The documentation says about MDB_PAGE_NOTFOUND:

http://www.lmdb.tech/doc/group__errors.html#gabeb52e4c4be21b329e31c4add1b71926
==============================================================
#define MDB_PAGE_NOTFOUND   (-30797)

Requested page not found - this usually indicates corruption
==============================================================

So something has gone haywire in the DB handling, but apparently it's not on disc, otherwise Philipp's workaround would probably not have made it work again.

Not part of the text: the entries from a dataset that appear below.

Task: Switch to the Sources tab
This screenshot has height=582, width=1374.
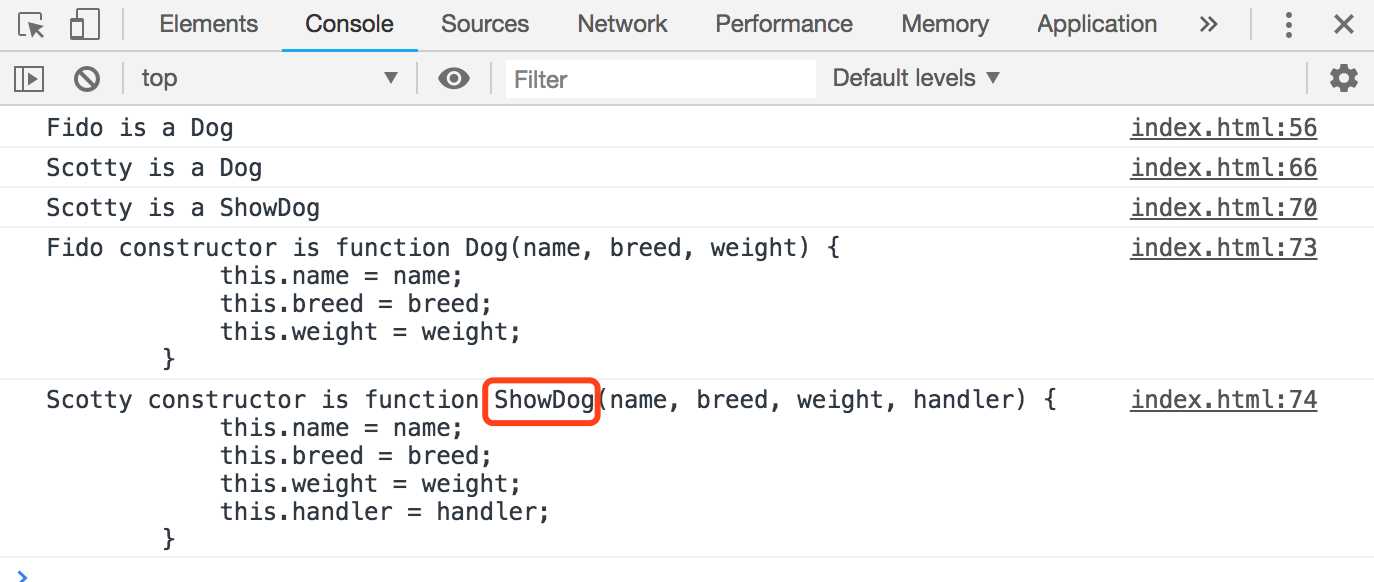Action: click(485, 25)
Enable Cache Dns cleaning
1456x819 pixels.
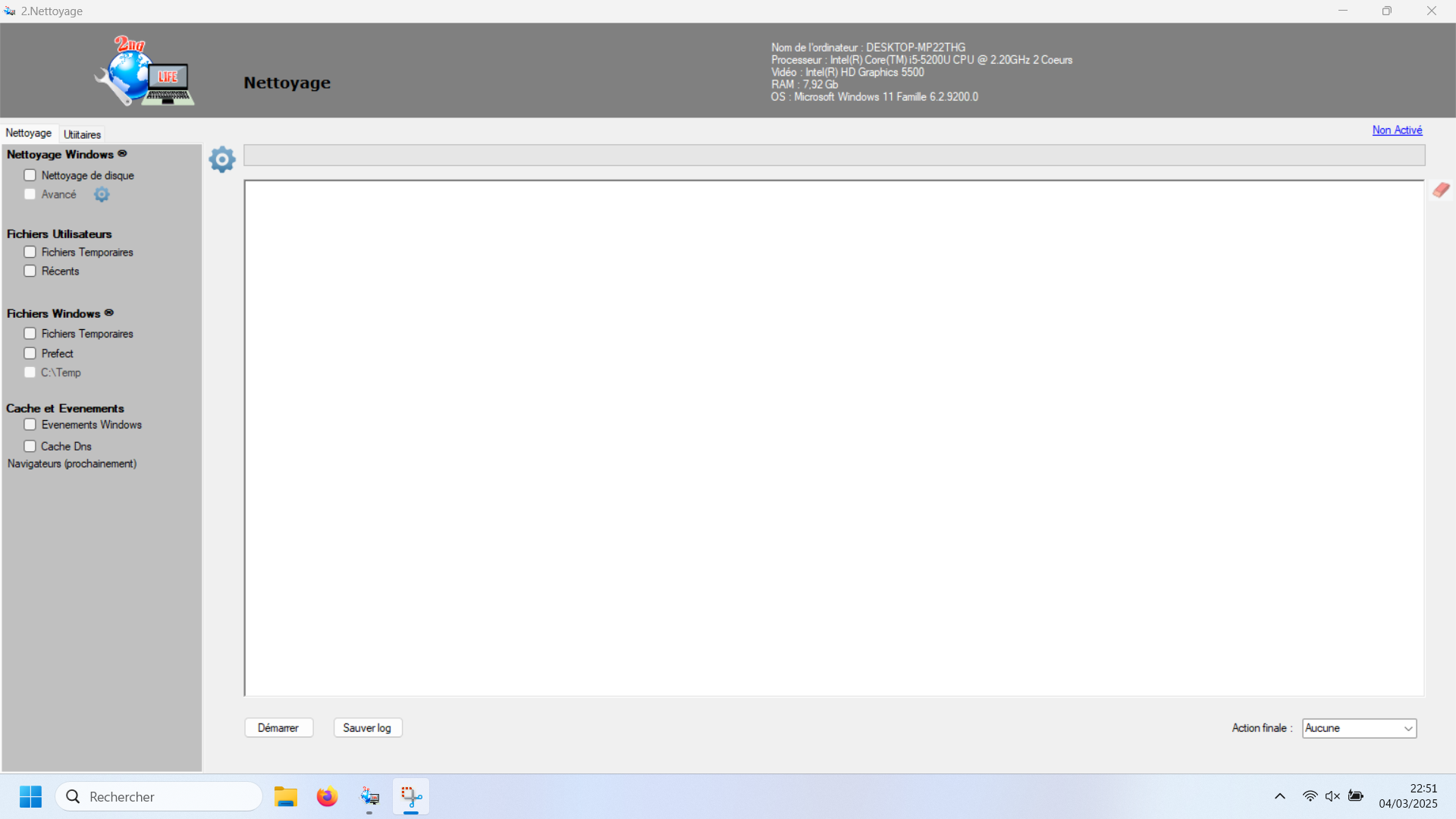(30, 446)
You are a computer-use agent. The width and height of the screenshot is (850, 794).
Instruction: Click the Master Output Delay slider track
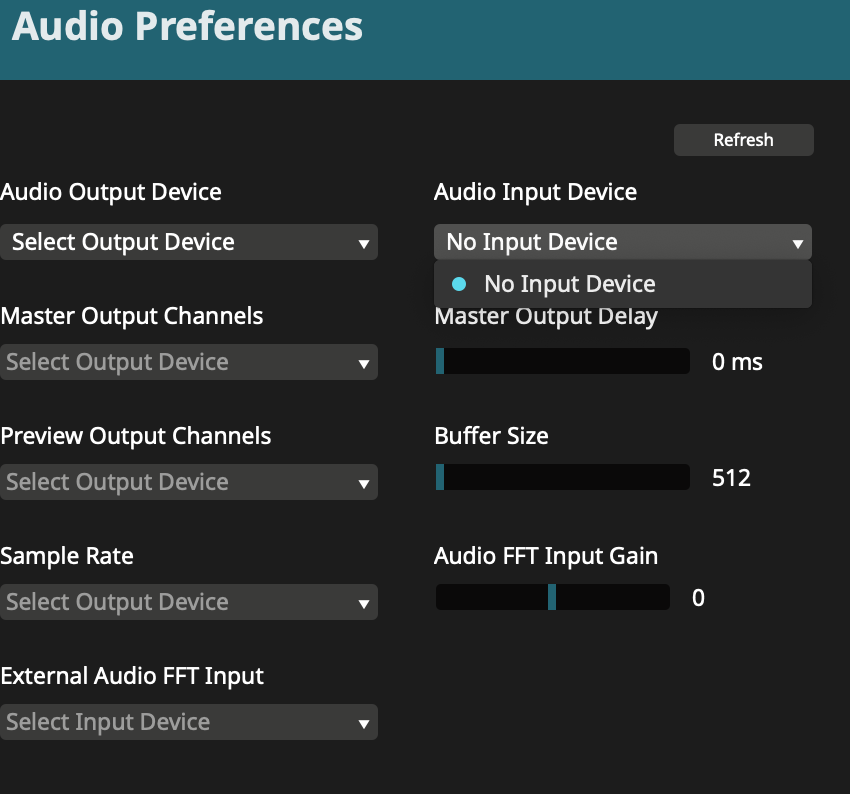563,361
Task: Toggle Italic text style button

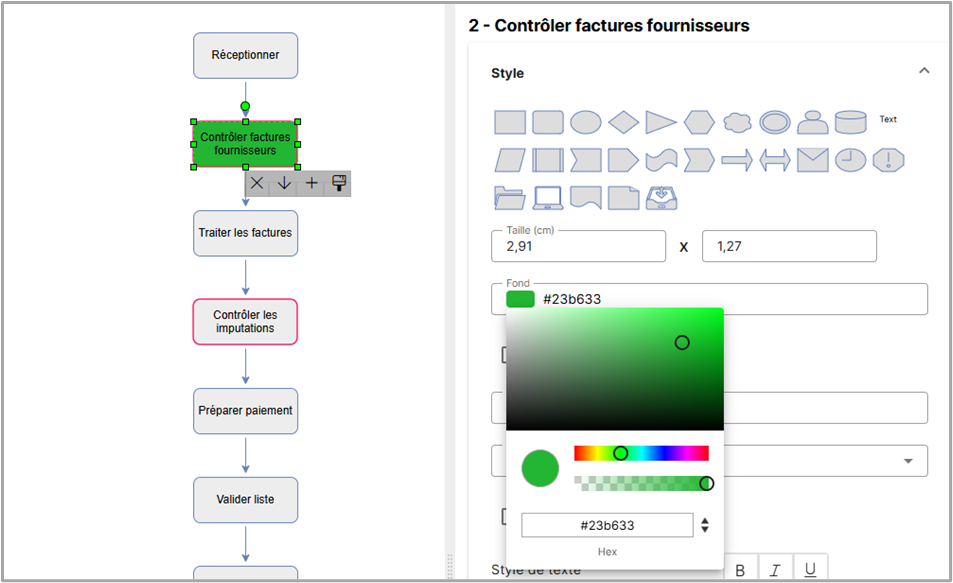Action: 775,570
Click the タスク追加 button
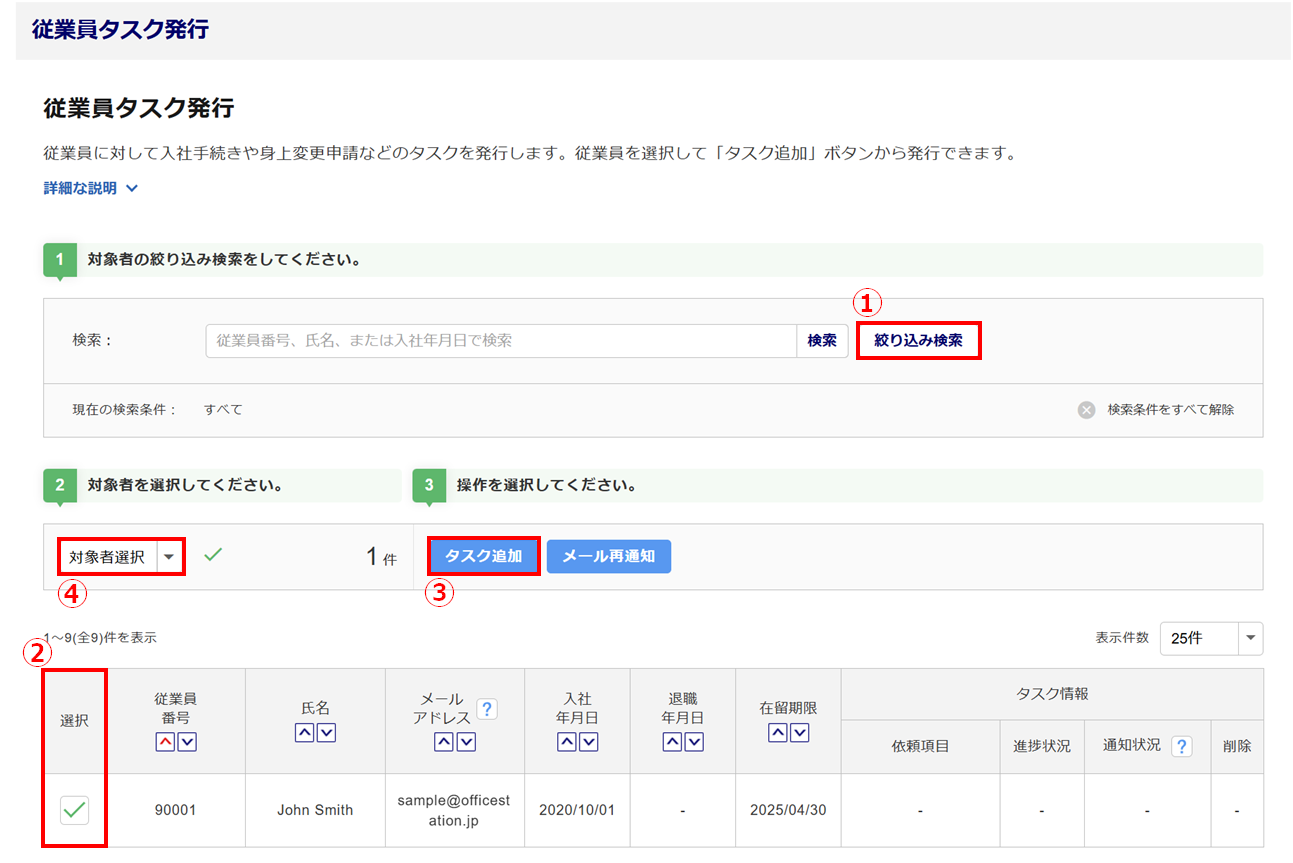Screen dimensions: 1293x863 pyautogui.click(x=484, y=556)
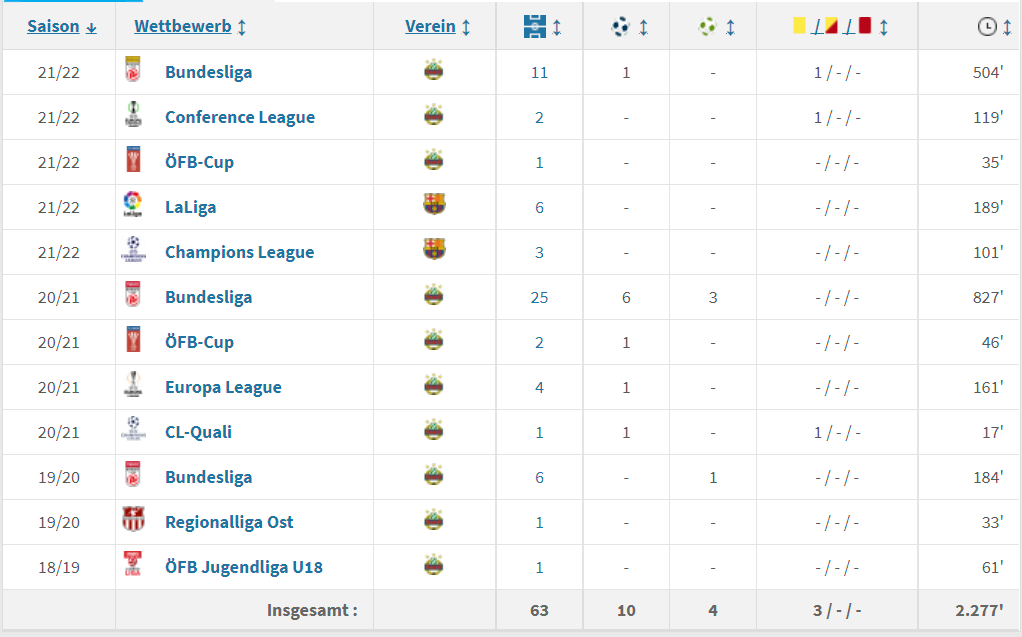
Task: Open 25 appearances in 20/21 Bundesliga
Action: click(539, 297)
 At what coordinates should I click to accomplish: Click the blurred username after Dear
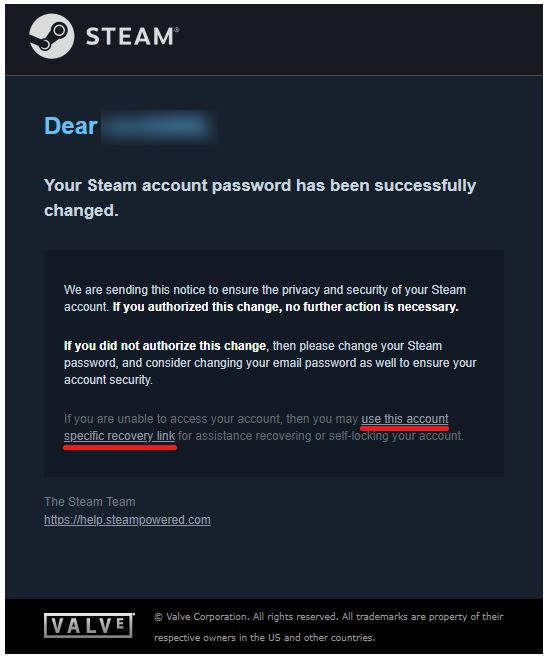[x=159, y=126]
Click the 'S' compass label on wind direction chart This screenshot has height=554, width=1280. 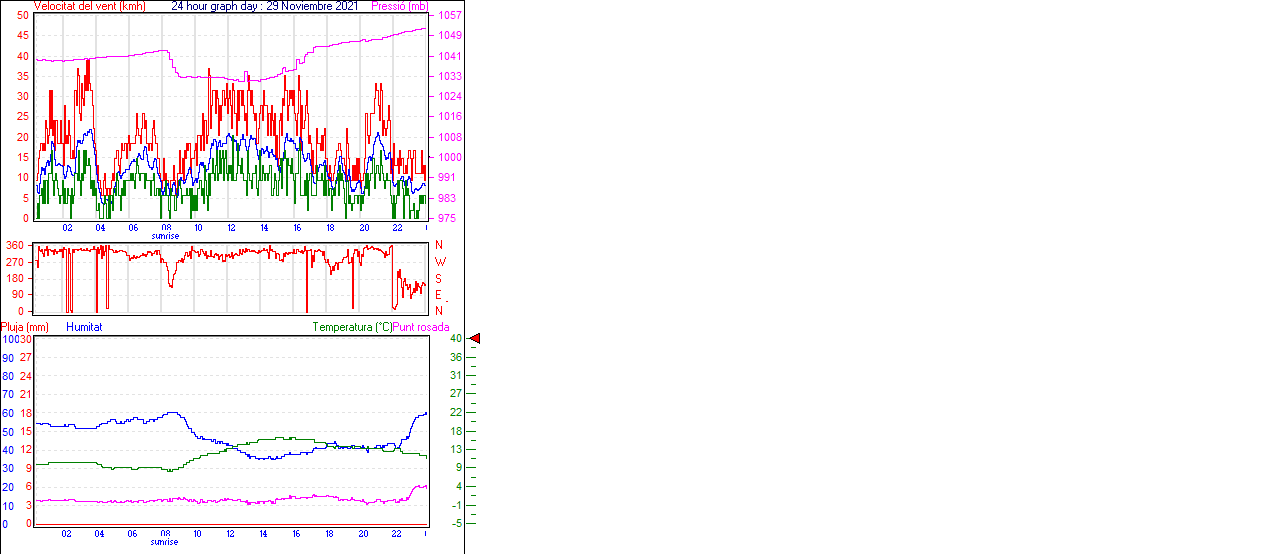click(439, 279)
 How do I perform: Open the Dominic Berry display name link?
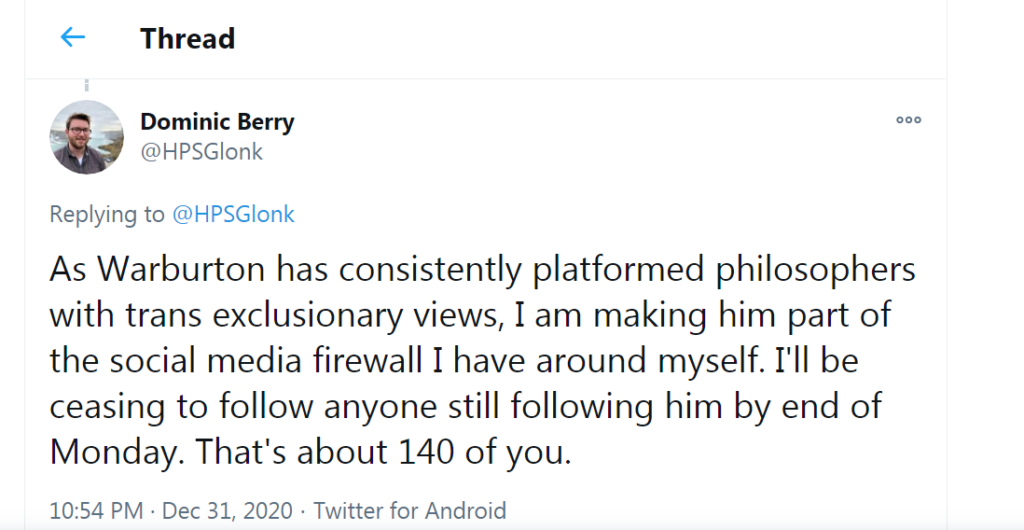[x=217, y=122]
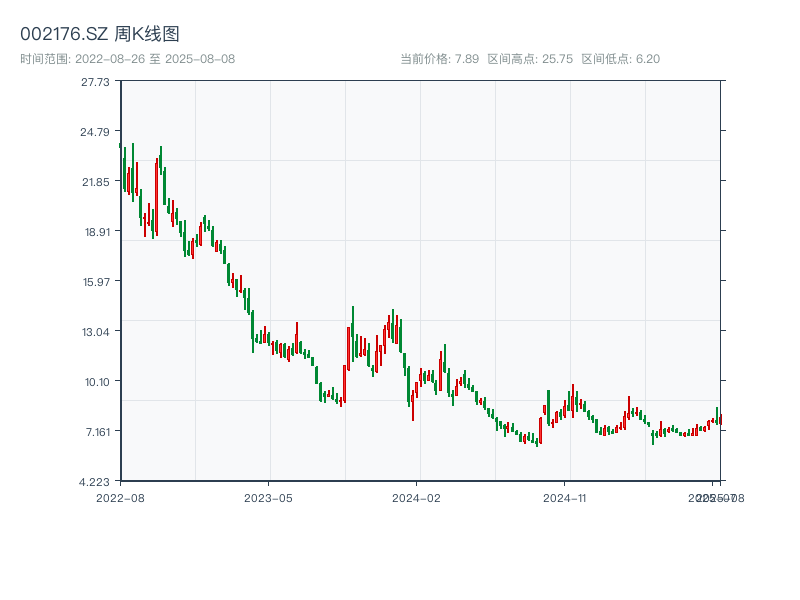The image size is (800, 600).
Task: Click the chart title 002176.SZ 周K线图
Action: tap(100, 31)
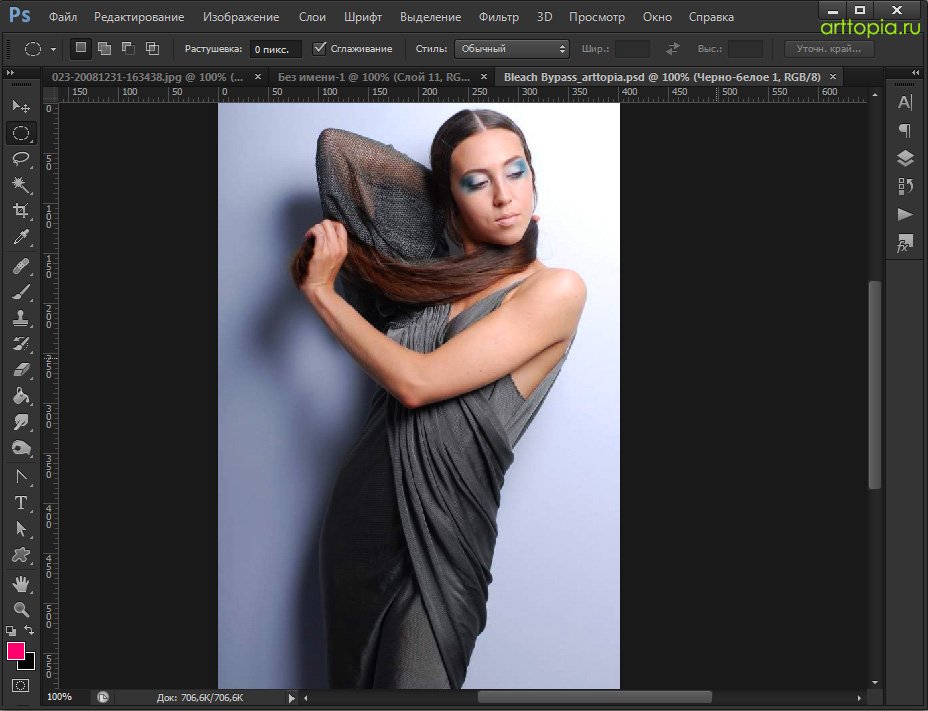
Task: Choose the Eyedropper tool
Action: [21, 237]
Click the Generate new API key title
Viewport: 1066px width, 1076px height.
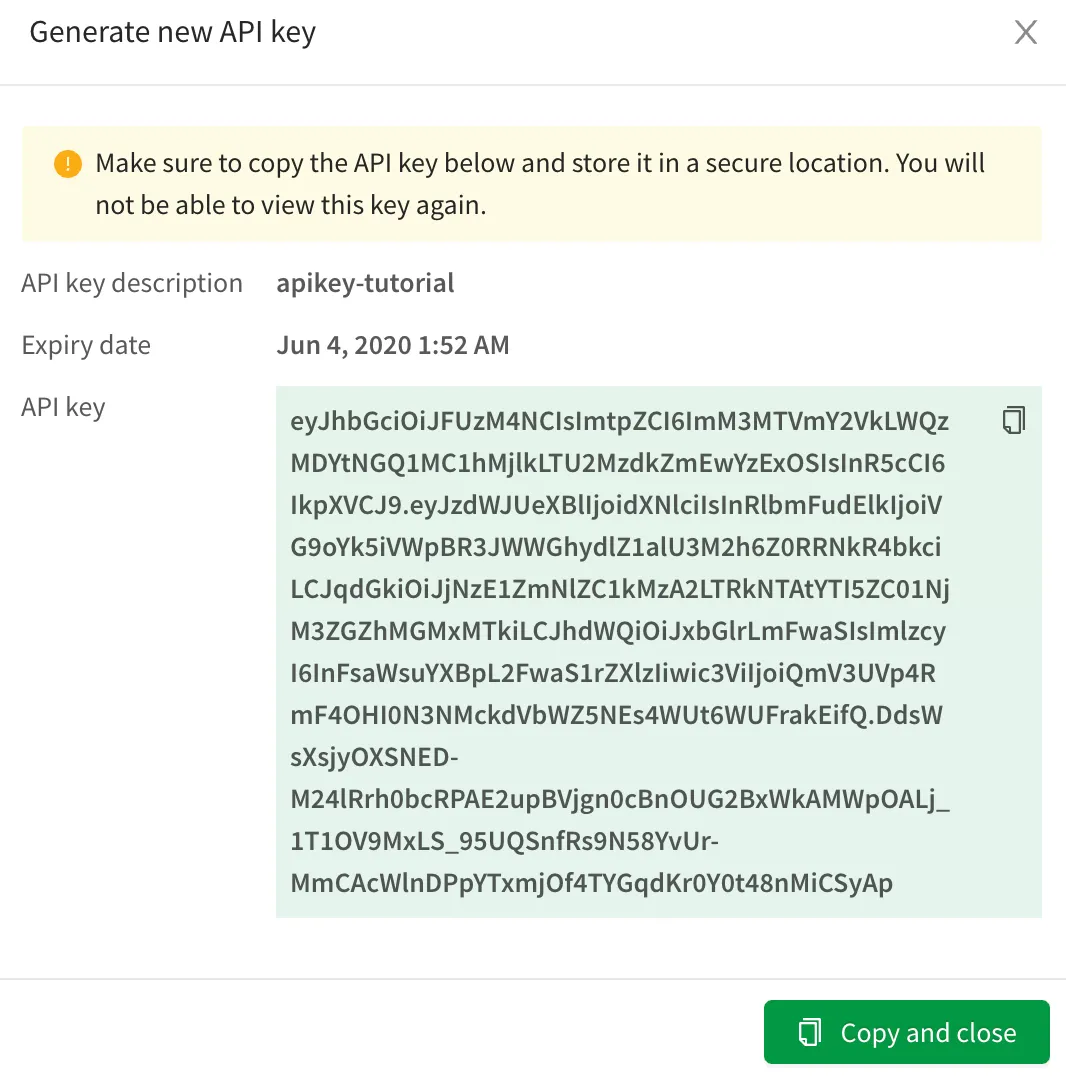click(x=172, y=32)
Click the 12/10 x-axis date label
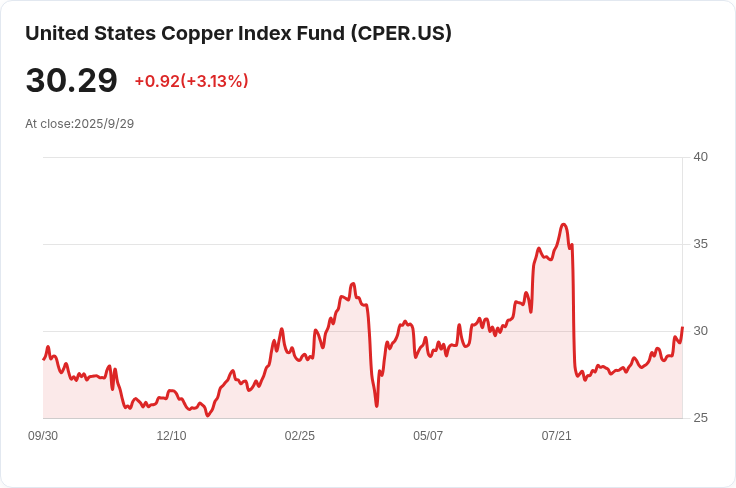Screen dimensions: 736x488 click(x=171, y=436)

If only we could reproduce it live, we could attach with gdb and breakpoint at mdb_page_get, which is the only function in the mdb source code which returns MDB_PAGE_NOTFOUND. Then we could at least get a "bt full" output to see the call stack. There is a compile time macro "MDB_DEBUG" which we could set to 1 to gather audit output, but that's probably nothing you want in production.